• _What is expected_:
Nothing but the lines from the start of the entries through the line holding "Given: Open the 添加标准 dropdown arrow" is to be repeated, exactly and with pictures excluded.

[Opening Extracted information section]

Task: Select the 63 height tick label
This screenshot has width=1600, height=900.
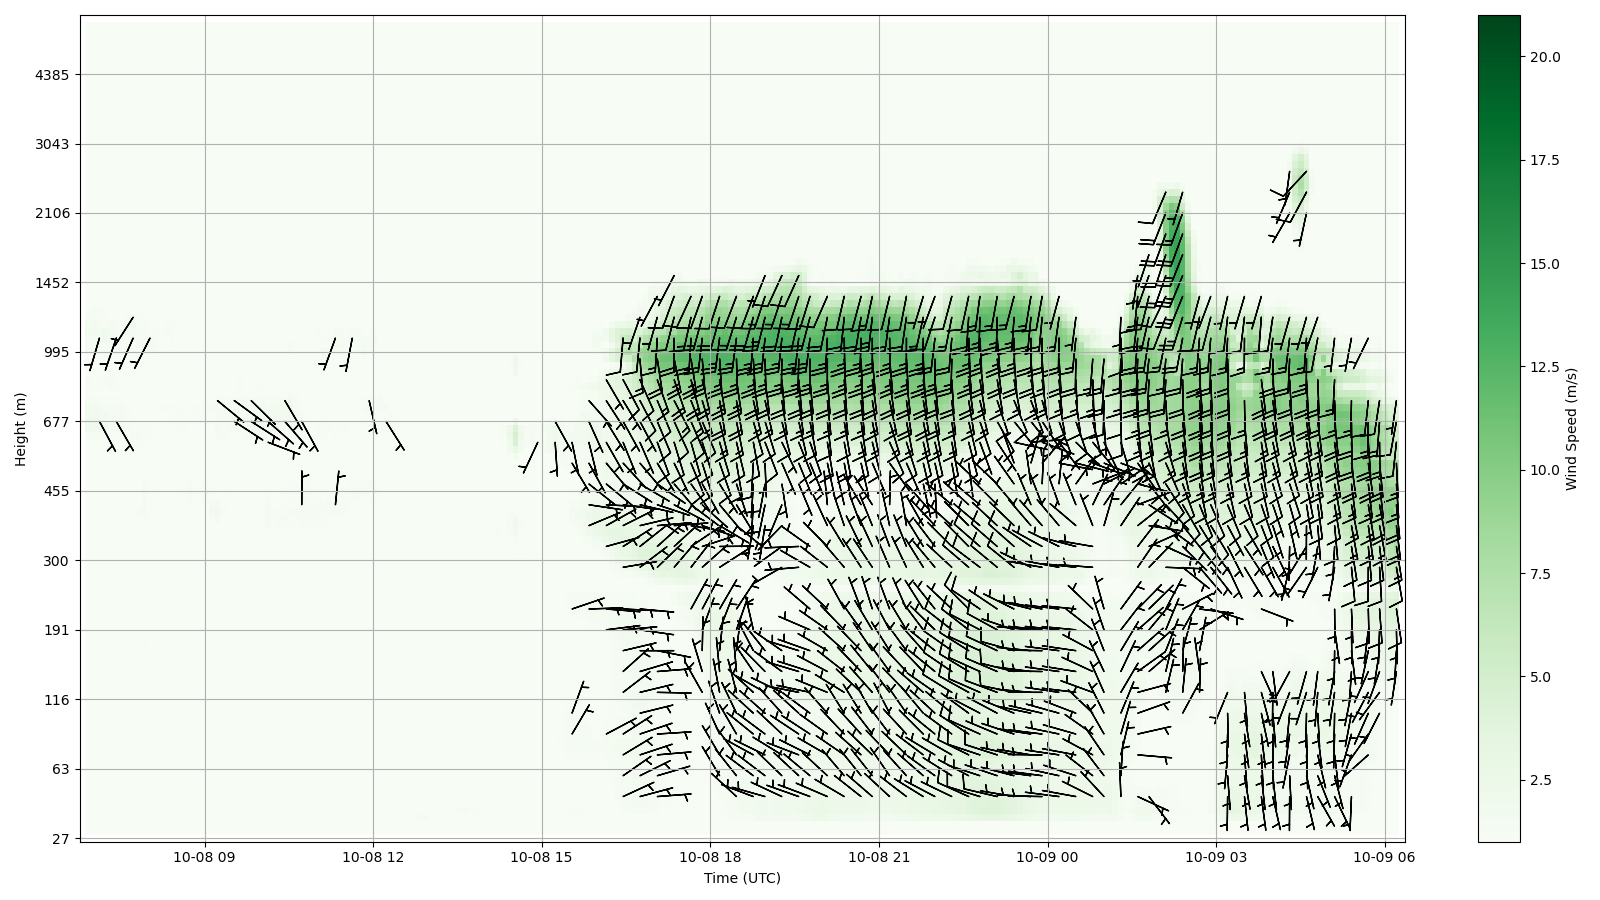Action: click(60, 769)
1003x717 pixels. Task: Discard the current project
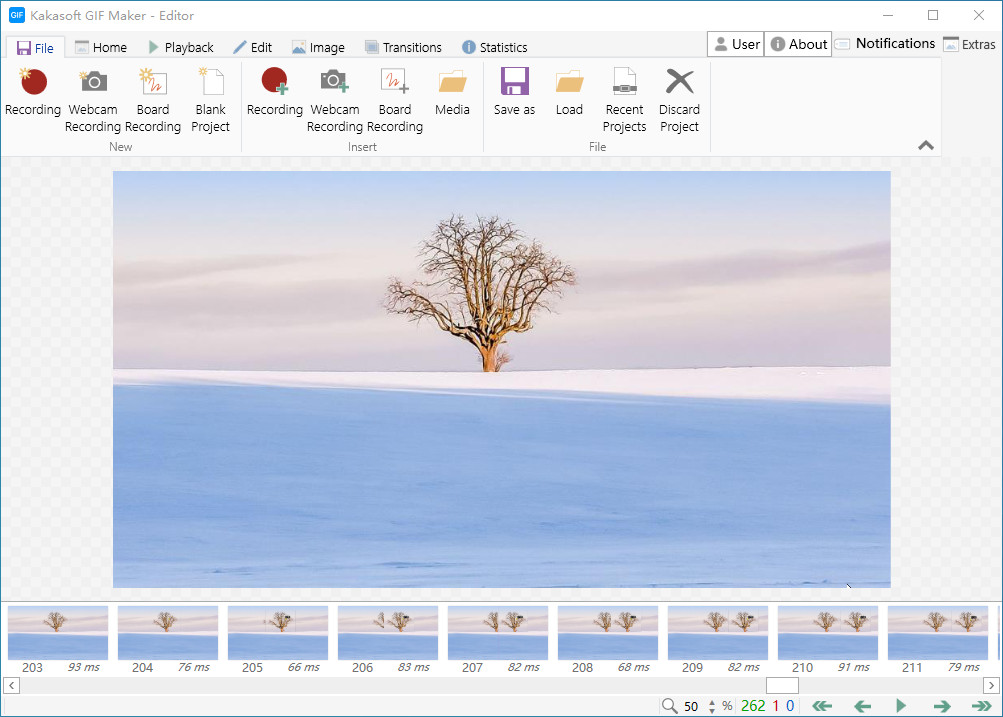[679, 100]
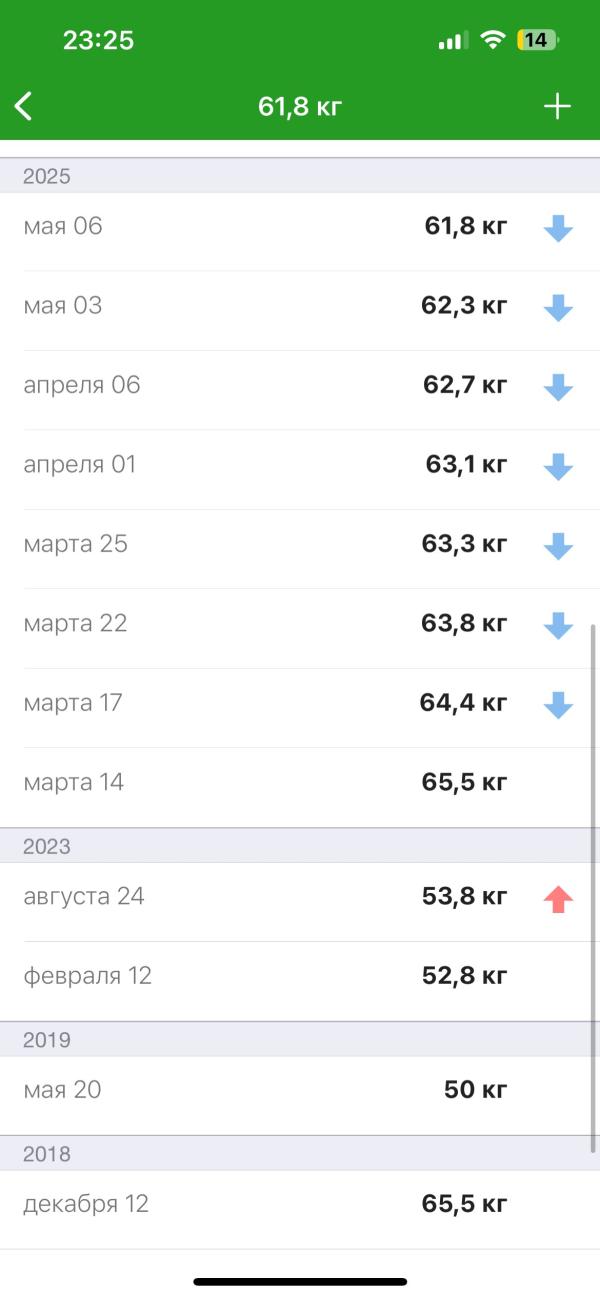Click down arrow beside 63,1 кг
Image resolution: width=600 pixels, height=1297 pixels.
tap(558, 466)
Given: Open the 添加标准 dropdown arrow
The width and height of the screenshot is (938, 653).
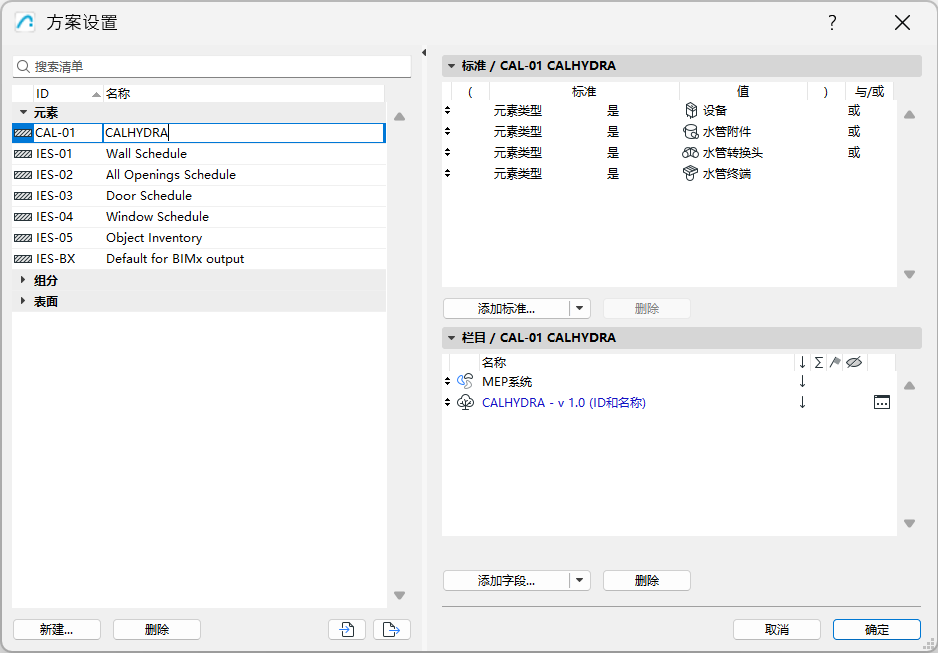Looking at the screenshot, I should point(580,308).
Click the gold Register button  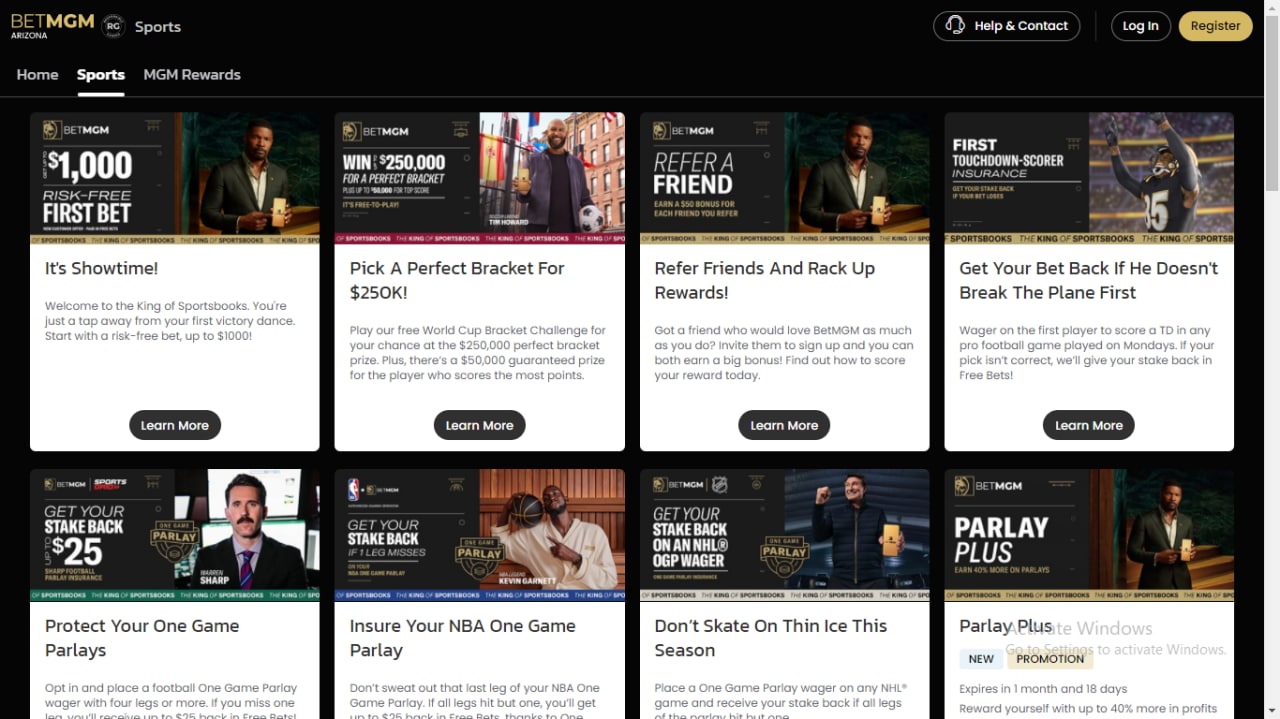1215,26
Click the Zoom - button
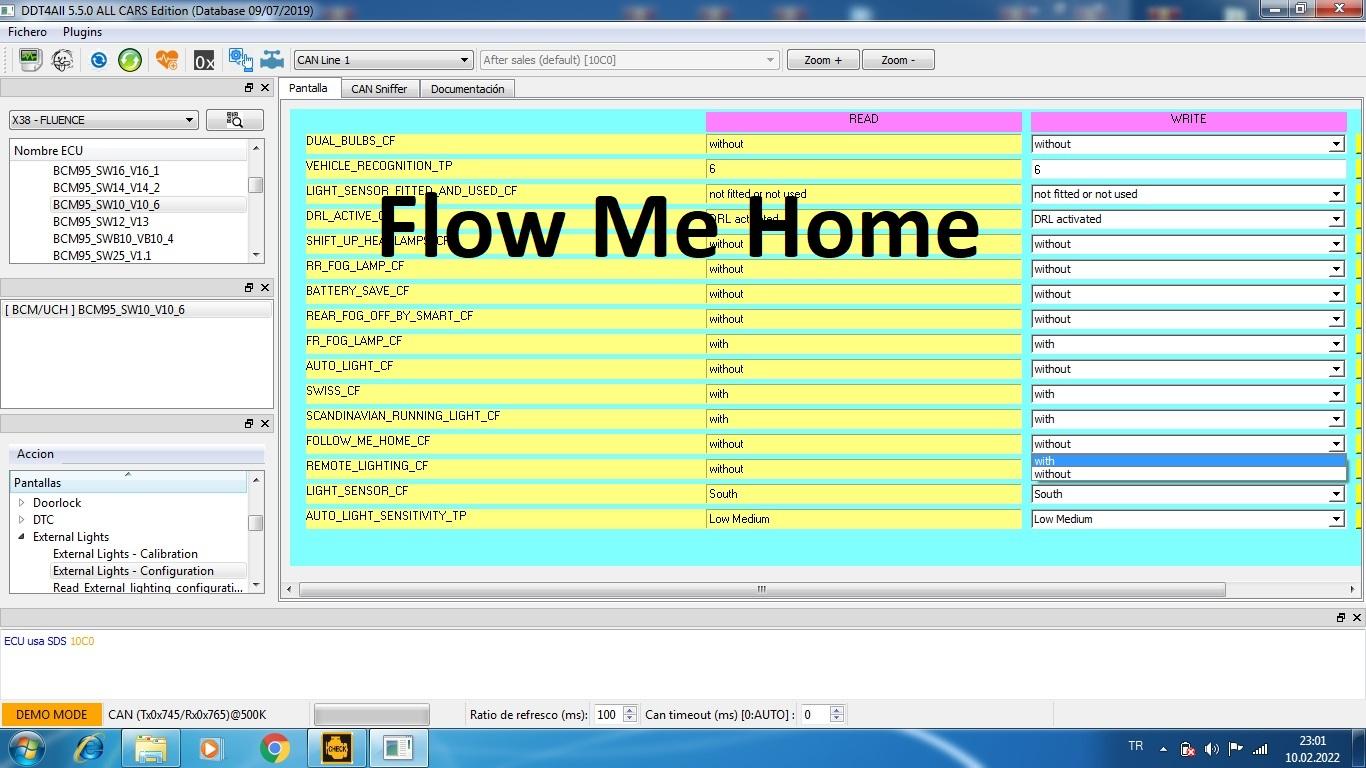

[Closing Extracted information section]

• _Task result_:
Task: Select the 63 height tick label
This screenshot has width=1600, height=900.
Action: click(60, 769)
1003x717 pixels. Task: Discard the current project
[679, 100]
Click down arrow beside 63,1 кг
Image resolution: width=600 pixels, height=1297 pixels.
tap(558, 466)
Given: Open the 添加标准 dropdown arrow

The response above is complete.